▸ **AIM OF THE TASK**: Pick out each line in the records below that contains the word "Open" and copy those lines.

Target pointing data

++++++++++++++++++++

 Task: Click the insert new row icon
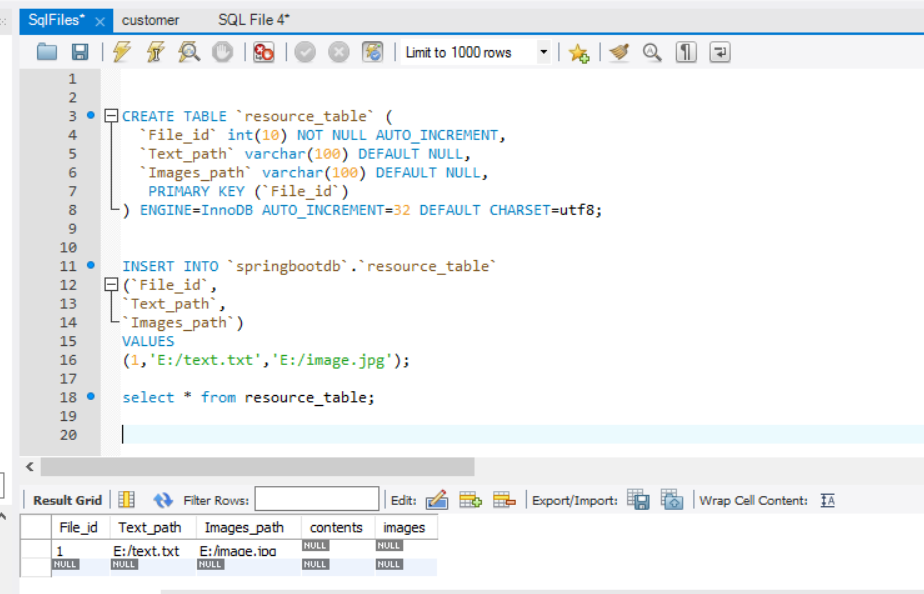pos(470,500)
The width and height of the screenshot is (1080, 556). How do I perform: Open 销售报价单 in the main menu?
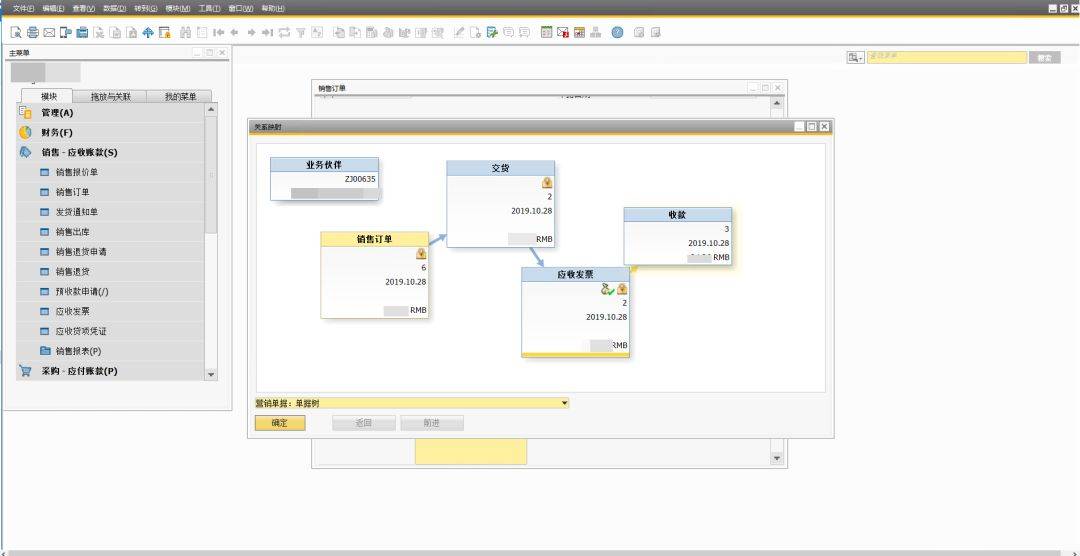pos(76,172)
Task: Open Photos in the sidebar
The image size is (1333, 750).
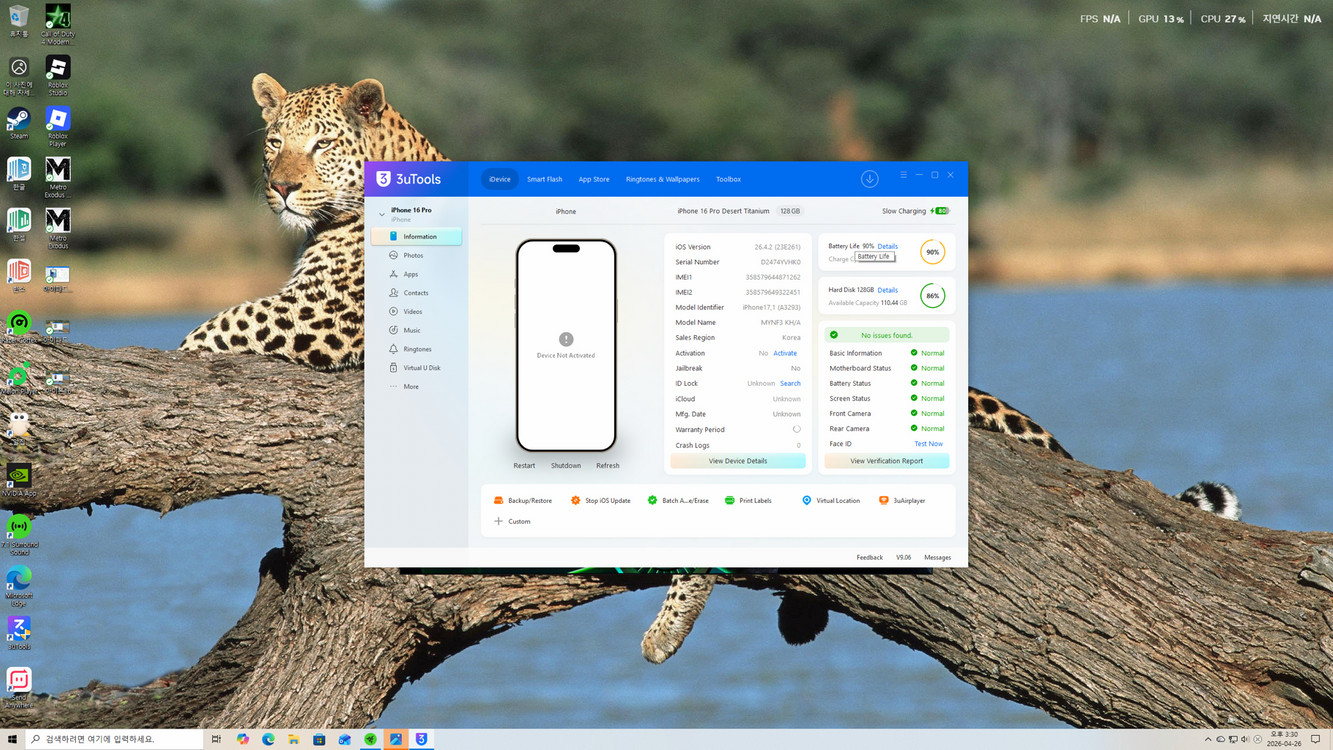Action: click(x=412, y=256)
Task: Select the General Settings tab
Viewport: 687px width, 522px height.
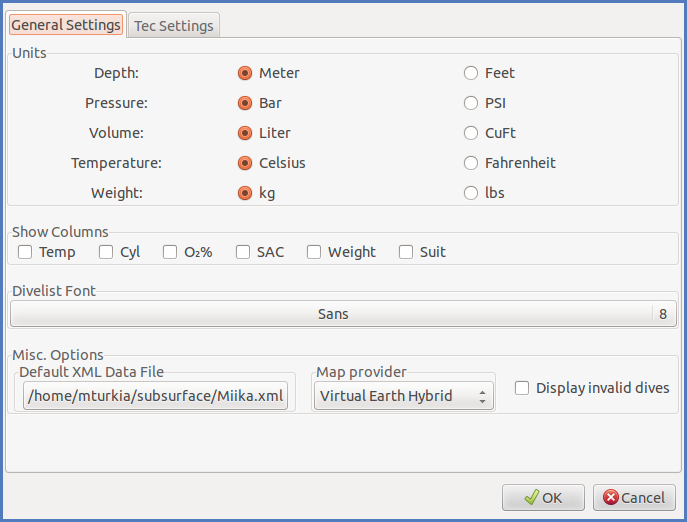Action: tap(66, 25)
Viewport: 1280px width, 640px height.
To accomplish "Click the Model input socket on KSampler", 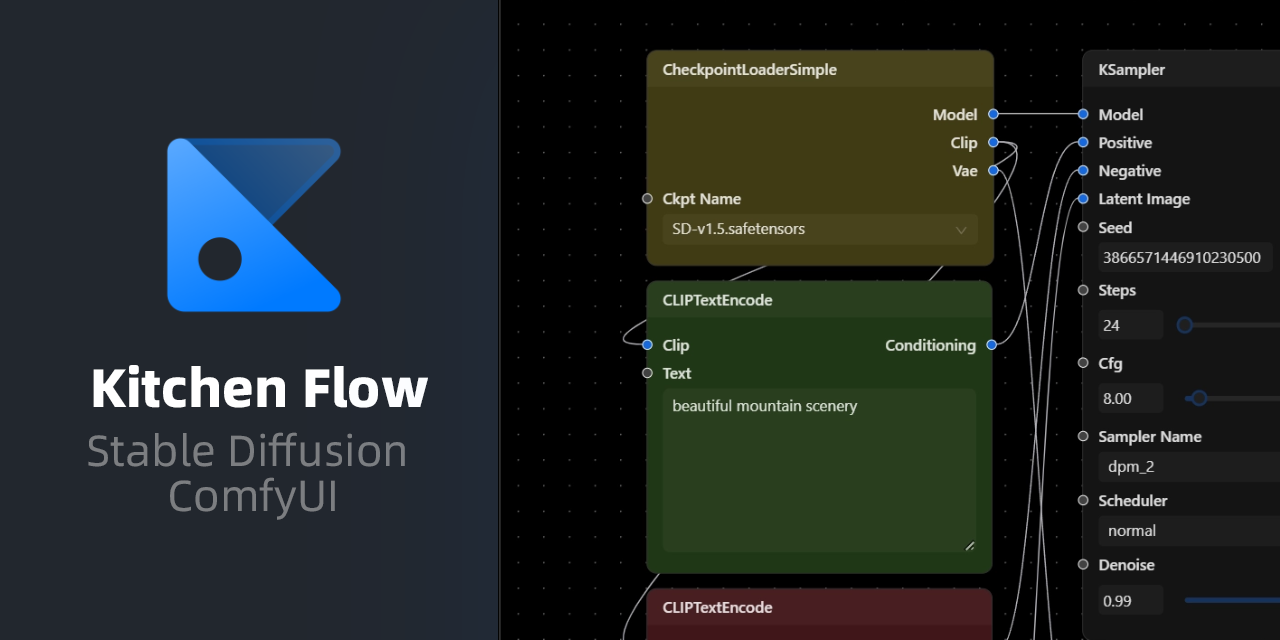I will 1082,114.
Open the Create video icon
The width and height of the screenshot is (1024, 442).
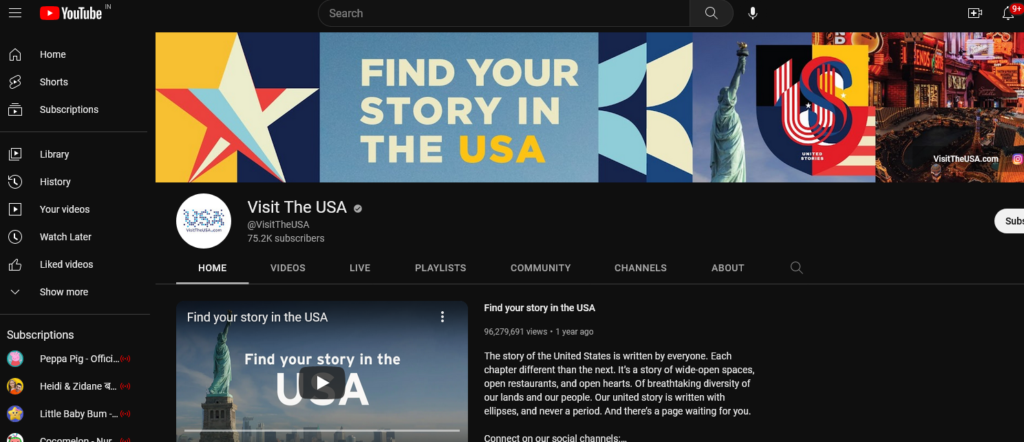[x=975, y=13]
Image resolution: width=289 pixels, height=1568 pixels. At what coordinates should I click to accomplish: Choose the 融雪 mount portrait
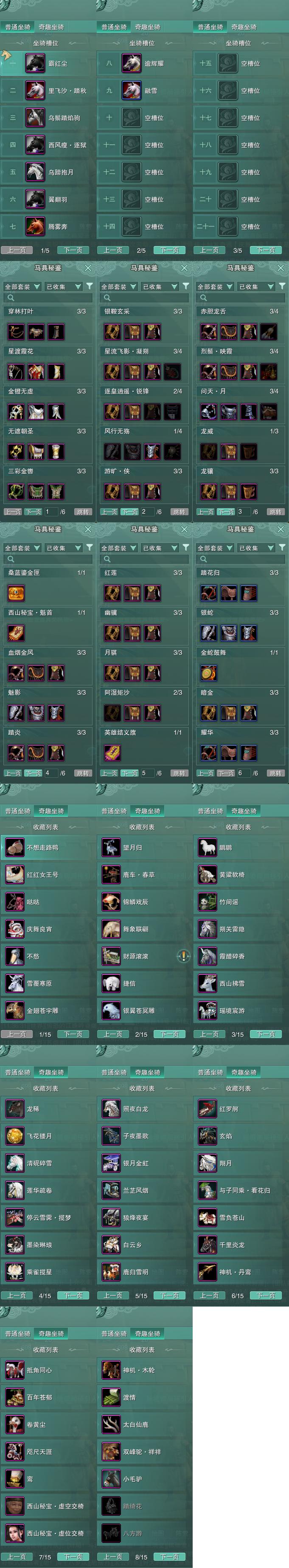[132, 90]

++++++++++++++++++++

▸ **RESULT OF THE TASK**:
The width and height of the screenshot is (1080, 556). How do I perform: Open 销售报价单 in the main menu?
Task: Open Photos in the sidebar
Open the Create video icon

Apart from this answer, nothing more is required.